ヘルタースケルター
ハイリスクな全身整形医療により完璧な美を手に入れて、芸能界で華々しく脚光を浴びる女優でモデルのりりこ。だが、その偽りの美しさを維持するには高額の継続治療が必要であり、危険な副作用に悩まされていた。次々に現れる身体の異常をメイクで隠して、テレビや撮影のハードスケジュールをこなすギリギリの日々。

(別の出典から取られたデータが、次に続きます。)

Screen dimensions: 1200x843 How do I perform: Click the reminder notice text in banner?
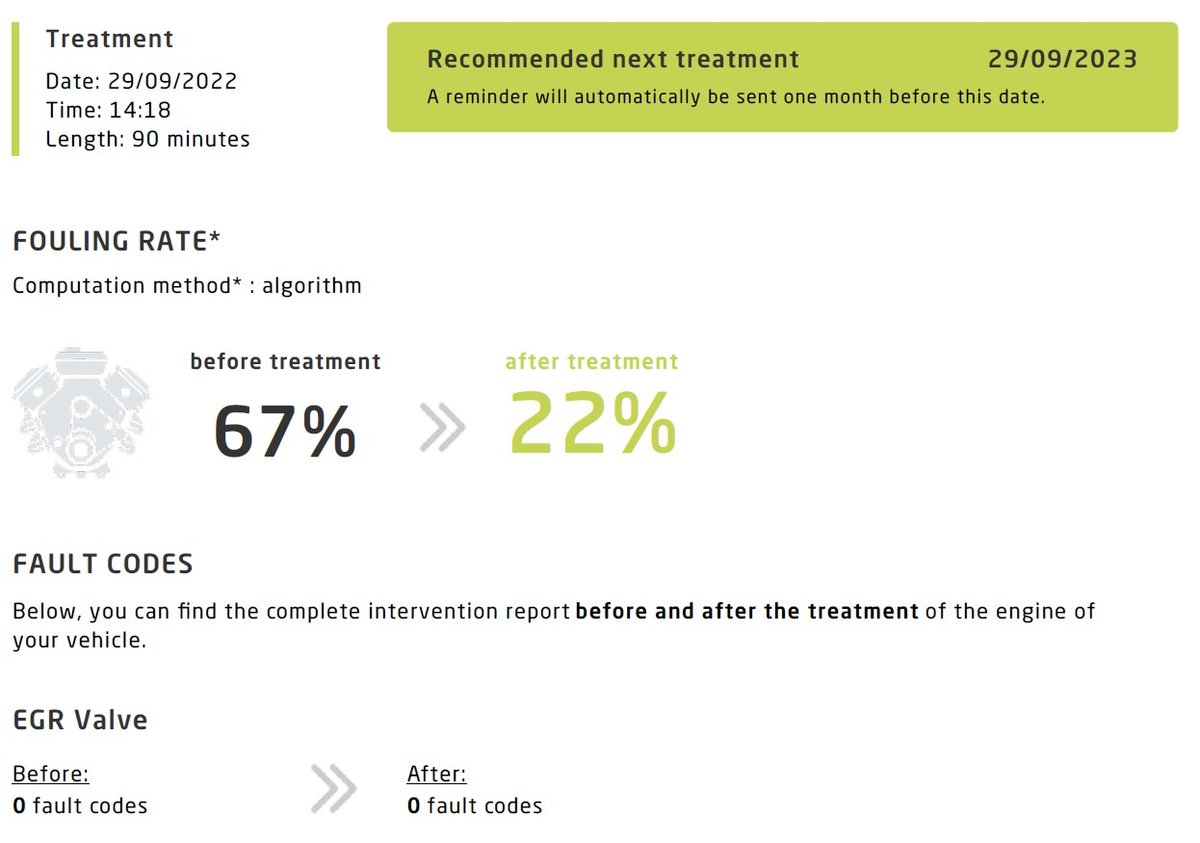pos(736,97)
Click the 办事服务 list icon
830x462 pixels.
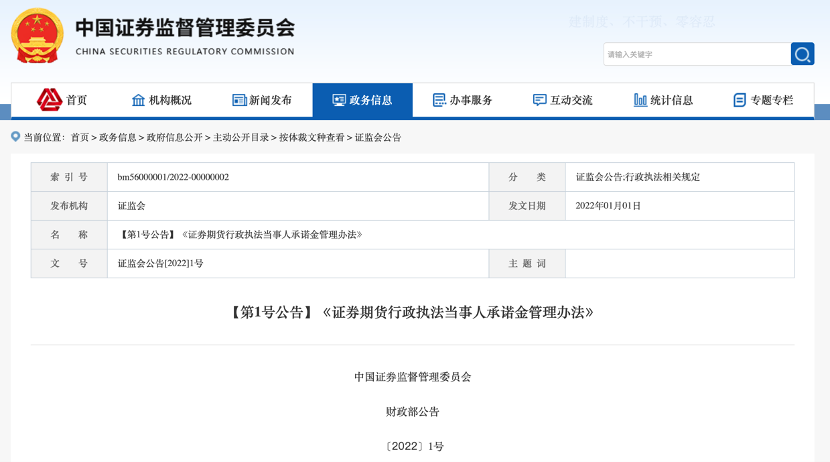[x=439, y=100]
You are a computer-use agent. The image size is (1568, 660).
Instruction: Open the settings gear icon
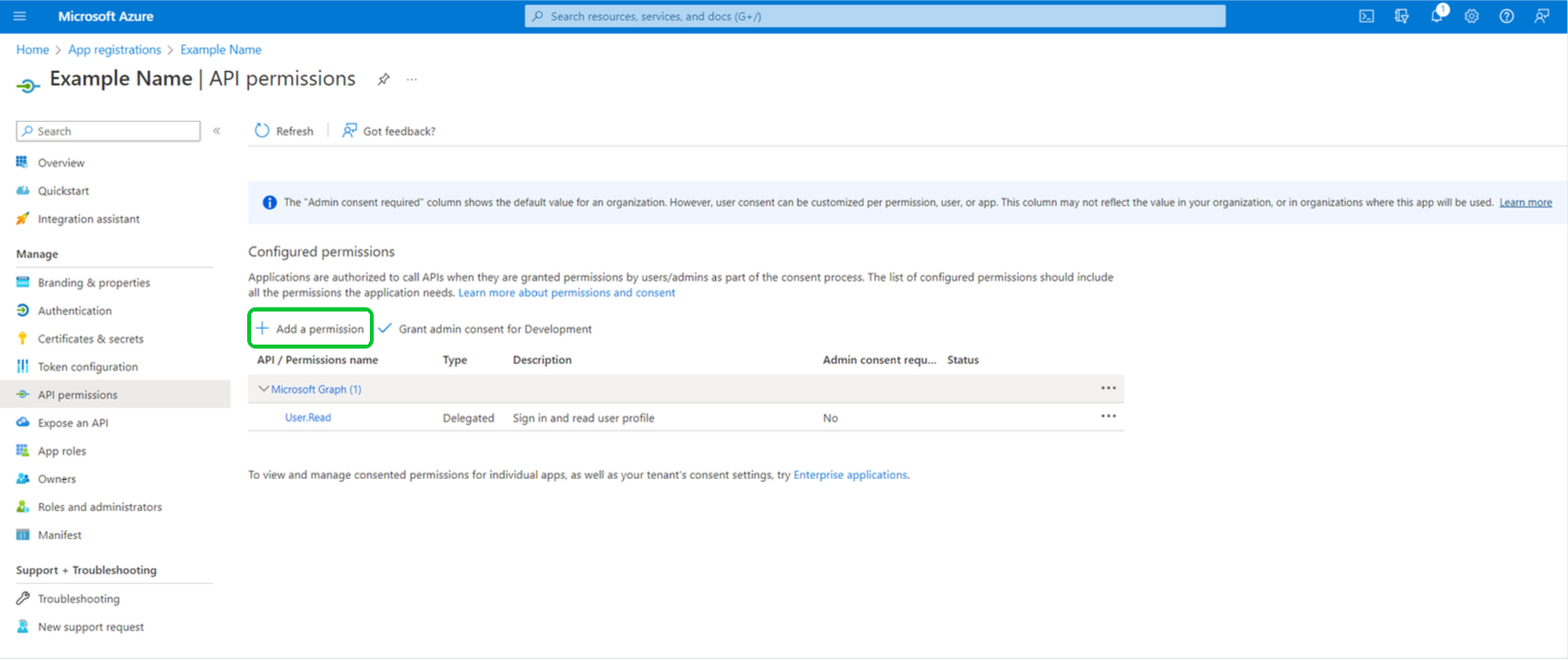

「あたしはもうすぐ使いものにならなくなる。もっと長くもつかと思ってたけど...。意外と早かったなあ。あたしが売りものにならなくなったら?ママは?あたしを捨てるでしょう。ママだけじゃない。みんな今ちやほやする人たちだって離れていくわ。」
りりこは非情な業界の人間関係への不信感からバランスを崩し、肉体も精神も崩壊させていく。その転落は一蓮托生の周辺の人物たちを巻き込んでいく。人造美女りりこを生み出し「維持費」を投資する事務所の女社長、りりこのわがままに翻弄されながらも魅了され性的にも奉仕するマネージャーとその彼氏、高額美容ビジネスの裏に有力者の腐敗を疑う検察官など、周辺人物の心の深い闇もしっかり描かれている。
2003年度文化庁メディア芸術祭・マンガ部門優秀賞、2004年第8回手塚治虫文化賞・マンガ大賞受賞作。岡崎京子は本作品発表後96年に交通事故にあって入院したまま、いまだ再起していないようだ。続編がありえたかもしれない終わり方なので、いつか復帰して欲しいものだなあ。
ひとりの女の子の落ち方を通して、現代のメディア産業の非人間性や、メディアにとらわれる欲望の果てしなさを描いた。とにかく読み応えのある傑作。